Later that day family came in and out. The morning nurse said “I don’t think she’ll make it to night.” She died at five p.m., took her last breath surrounded by two sisters, a brother-in-law, and a niece. And me. I’d left about four when they had all arrived, and lay down in the room next door to nap. I heard them murmur, then laugh, murmur then laugh. She would have wanted that. I felt out of place. They called me in for her last few minutes. Her sister said “Is she gone?” just like my brother had asked about our mother. Her niece said “Yes,” just as I had. Her sister burst into tears, just as my brother had. A scene rerun at every bedside death no doubt, with varying players. Then the first of the tears came to me, suddenly jumping out, collapsing.
She’s still gone. More than a year later, I still think of her every day, and of what might have been had she lived. Sometimes I cry again.
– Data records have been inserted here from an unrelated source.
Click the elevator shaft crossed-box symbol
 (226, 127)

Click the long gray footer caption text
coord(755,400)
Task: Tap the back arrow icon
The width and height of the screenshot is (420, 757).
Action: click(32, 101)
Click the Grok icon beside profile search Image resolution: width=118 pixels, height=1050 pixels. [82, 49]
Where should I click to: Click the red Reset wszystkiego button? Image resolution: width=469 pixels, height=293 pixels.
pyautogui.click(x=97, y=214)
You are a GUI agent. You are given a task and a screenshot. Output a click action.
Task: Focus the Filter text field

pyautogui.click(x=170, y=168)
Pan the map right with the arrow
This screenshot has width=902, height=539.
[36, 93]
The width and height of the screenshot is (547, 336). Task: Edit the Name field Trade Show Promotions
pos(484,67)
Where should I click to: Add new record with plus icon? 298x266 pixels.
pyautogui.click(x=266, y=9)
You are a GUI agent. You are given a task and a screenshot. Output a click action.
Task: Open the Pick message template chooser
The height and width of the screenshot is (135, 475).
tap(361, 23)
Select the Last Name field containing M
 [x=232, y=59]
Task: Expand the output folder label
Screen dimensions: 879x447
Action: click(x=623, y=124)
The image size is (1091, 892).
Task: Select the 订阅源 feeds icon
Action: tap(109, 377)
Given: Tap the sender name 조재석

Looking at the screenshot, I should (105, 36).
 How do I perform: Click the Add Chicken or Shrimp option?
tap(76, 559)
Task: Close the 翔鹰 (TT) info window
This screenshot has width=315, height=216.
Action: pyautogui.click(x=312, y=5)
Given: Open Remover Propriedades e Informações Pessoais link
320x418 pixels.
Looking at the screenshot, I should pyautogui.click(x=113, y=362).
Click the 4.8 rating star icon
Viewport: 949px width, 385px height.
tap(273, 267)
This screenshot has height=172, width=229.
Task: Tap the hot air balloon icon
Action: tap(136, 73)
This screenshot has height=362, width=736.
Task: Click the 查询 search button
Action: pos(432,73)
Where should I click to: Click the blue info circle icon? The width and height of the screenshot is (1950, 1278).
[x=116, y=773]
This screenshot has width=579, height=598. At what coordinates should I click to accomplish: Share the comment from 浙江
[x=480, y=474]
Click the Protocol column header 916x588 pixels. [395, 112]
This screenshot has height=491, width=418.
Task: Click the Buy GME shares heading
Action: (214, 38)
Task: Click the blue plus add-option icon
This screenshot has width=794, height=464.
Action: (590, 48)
I water the trees I planted in her name, the two little limes in pots that I walked by all winter, spring, summer, denying; and the peach just taking root in the ground. The limes, neglected, did not die but grew feeble. If I had intervened in March, or February, they’d have been free of scale by now and thriving. If I had reached past her denial, not given up like that heron, believed in death enough to take action, proclaim my love in the moment, not waited, could I have persuaded her to move faster, more radically against the cancer? How many lessons will it take for me to pay attention, to be wholly present in the face of death?